続いて名城大学教授、加藤 雅士氏による「日本・愛知の発酵食の魅力~日本酒とワインの対比」というテーマの基調講演が始まった。加藤教授は、“味噌、醤油、みりん、酢、酒の5つが和食に必須な発酵調味料。ワインも同じく発酵が必要な飲料だが、日本の発酵食品の場合は、糖をアルコールにする酵母だけでなく、でんぷんを糖にする麹菌が必要。麹菌はヒト遺伝子の半分ほどの遺伝子を持つ、発酵や醸造に最適な微生物である”と説明され、すばらしい自然の力が日本の伝統食品を支えていることを伝えた。

この後、会場後部に設けられたコーナーで、動画や講演に登場した食品を試飲する時間が設けられており、来場者はフランスでも知名度がうなぎ上りの酒を含め、みりん、甘酒など、数種類の発酵食品の味覚体験ができた。

そして、フランス人で唯一の”酒サムライ”の称号を持ち、大々的にフランスでの日本酒普及活動をしていらっしゃるシゥルヴァン・ユエ氏がコーディネイトするパネルディカッション、「日本・愛知×ボルドーの発酵食文化:日本酒・ワイン・和食の“旨味”」が始まった。まず、口火をきったのは株式会社株式会社萬乗醸造の伊藤 啓孝氏。自社の農地で米を生産し、ミシュラン3星シェフ、ギ・サヴォワも太鼓判を押した美味しさで大評判の“醸し人 九平次”など製造する傍ら、フランス、ブルゴーニュでワインも作り出したユニークなプロフェッショナルだ。それに対比させるべく、マイクはサンテミリオンワイン協同組合技術責任者、ベルトラン・ブルディル氏に渡された。700ヘクタールのテロワールが詰まった、サンテミリオン、サンテミリオングラン・クリュを中心に、一般的なワインから名門ブランド、プチ・シャトーまでを含む幅広いワインがどのように生産されているかを説明された。次に、「ネゴシアンから観たボルドーワインの魅力」というテーマで、大手ネゴシアン「SALIN」の日本向け輸出マネージャーをしていらっしゃる鴫原 薫氏がお話をされた。

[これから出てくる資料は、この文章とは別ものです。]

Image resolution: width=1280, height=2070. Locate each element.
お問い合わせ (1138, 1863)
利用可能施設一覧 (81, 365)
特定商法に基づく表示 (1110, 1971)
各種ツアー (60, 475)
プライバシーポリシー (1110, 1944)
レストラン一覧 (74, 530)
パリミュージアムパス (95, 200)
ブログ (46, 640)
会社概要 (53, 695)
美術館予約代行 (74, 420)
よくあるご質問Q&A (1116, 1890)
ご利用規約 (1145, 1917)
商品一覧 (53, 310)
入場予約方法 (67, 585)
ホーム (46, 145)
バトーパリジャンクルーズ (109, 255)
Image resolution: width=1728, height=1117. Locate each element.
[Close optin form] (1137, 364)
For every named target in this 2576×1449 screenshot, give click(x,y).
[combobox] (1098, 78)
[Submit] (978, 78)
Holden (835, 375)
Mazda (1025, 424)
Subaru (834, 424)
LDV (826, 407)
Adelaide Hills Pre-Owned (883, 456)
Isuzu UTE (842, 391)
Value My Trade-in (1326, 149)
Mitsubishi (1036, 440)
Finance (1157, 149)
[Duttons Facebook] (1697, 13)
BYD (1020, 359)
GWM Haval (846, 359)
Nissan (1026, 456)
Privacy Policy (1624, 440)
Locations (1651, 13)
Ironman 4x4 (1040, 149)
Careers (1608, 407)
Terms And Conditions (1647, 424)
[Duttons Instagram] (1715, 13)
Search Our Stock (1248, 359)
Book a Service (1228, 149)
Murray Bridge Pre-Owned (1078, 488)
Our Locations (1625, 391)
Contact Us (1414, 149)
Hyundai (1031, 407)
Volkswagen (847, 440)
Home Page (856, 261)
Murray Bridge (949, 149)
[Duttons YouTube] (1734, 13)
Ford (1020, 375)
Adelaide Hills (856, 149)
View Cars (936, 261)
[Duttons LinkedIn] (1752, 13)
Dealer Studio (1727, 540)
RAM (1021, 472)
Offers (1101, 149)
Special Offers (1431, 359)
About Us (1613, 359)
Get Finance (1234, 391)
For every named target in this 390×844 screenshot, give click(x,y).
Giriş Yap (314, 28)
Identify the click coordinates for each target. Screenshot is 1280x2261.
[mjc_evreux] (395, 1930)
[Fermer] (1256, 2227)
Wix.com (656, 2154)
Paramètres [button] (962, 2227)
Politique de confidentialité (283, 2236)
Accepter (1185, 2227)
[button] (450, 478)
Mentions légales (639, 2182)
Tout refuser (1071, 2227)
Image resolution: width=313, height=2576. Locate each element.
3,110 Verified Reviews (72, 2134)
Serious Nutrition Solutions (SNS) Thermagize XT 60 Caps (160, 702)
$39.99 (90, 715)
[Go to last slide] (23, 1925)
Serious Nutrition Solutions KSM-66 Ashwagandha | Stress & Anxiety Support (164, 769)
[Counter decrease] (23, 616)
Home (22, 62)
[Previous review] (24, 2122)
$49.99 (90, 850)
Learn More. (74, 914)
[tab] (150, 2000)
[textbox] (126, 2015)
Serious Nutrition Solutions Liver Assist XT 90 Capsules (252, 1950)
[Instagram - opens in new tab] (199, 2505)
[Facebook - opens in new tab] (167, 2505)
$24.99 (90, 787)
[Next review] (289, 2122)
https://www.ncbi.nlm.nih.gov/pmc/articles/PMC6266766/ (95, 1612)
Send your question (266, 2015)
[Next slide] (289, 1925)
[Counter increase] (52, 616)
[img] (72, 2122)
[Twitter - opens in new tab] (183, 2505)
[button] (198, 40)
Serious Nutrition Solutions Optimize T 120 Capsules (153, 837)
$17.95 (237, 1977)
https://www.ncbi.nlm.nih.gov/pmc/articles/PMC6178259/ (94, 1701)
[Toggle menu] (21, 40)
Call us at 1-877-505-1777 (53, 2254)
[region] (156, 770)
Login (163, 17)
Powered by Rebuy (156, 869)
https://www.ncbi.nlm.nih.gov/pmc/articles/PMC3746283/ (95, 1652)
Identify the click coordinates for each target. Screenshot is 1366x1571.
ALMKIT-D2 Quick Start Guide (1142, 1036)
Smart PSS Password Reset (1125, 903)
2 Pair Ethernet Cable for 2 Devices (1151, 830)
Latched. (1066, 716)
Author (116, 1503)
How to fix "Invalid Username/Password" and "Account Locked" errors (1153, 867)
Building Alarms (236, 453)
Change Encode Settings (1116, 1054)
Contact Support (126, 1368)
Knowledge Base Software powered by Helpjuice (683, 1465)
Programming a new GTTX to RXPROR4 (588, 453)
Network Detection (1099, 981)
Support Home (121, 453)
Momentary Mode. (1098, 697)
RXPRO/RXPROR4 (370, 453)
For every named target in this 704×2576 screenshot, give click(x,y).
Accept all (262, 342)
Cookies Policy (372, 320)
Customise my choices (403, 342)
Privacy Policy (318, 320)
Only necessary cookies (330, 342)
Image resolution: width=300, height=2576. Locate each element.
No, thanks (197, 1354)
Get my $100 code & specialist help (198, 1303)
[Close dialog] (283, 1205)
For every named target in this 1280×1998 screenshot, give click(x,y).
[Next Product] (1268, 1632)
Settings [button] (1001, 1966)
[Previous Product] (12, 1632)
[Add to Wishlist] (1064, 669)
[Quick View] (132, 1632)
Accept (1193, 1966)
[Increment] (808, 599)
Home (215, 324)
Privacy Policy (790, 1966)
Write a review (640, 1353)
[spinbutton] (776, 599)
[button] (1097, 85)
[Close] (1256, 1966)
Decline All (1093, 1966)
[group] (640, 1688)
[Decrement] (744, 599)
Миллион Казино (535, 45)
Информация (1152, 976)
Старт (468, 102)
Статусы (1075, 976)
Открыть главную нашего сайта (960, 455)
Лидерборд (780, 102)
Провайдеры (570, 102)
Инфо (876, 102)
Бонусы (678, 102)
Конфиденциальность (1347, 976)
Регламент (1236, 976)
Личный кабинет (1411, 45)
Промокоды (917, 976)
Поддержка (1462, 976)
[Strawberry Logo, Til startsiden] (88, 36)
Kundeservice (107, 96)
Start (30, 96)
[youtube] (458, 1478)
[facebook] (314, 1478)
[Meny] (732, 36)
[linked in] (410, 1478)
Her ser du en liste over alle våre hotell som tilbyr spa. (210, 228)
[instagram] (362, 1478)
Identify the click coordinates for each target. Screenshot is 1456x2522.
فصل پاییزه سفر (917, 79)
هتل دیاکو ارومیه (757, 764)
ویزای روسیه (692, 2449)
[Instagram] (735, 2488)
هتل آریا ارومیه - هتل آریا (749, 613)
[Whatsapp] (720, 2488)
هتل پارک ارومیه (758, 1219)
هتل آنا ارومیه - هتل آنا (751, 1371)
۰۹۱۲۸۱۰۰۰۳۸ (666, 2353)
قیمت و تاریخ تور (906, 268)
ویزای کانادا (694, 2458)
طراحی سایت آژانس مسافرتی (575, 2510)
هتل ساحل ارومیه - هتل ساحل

休憩の後、三河の食文化を後世に伝えたいという思いを料理に託す【日本料理 一灯】の店主、長田 勇久氏が登場。ユネスコの無形世界遺産に登録された日本の食文化、「WASHOKU」を司る”UMAMI旨味”は、三種類。昆布だしから抽出されるグルタミン酸、鰹節から抽出されるイノシン酸、そして椎茸から抽出されるグアニル酸だ。長田氏の指示通り、来場者はそれぞれの出汁と旨味のハーモニーを舌で確認した後、全ての参加者による手巻き寿司作りワークショップが始まった。会場には日本文化に興味のあるフランス人や日仏カップルが多かったようだが、手巻き寿司ははじめて、という方が大勢いらっしゃっており、手のひらサイズの海苔に寿司米や具の乗せる時のコツと、巻き簀が無くても寿司を作れるレシピをプロに教えてもらい、楽しそうに自作の手巻き寿司を頬張っていた。

締めくくりはフランスらしく、スイーツの登場。名古屋文化短期大学 准教授でおられる山田 実加氏が作ったオリジナリティー溢れる二種のスイーツ、”味噌と赤ワインの焼き菓子”と”酒粕パルミエ”で、この国際交流イベントを締めくくった。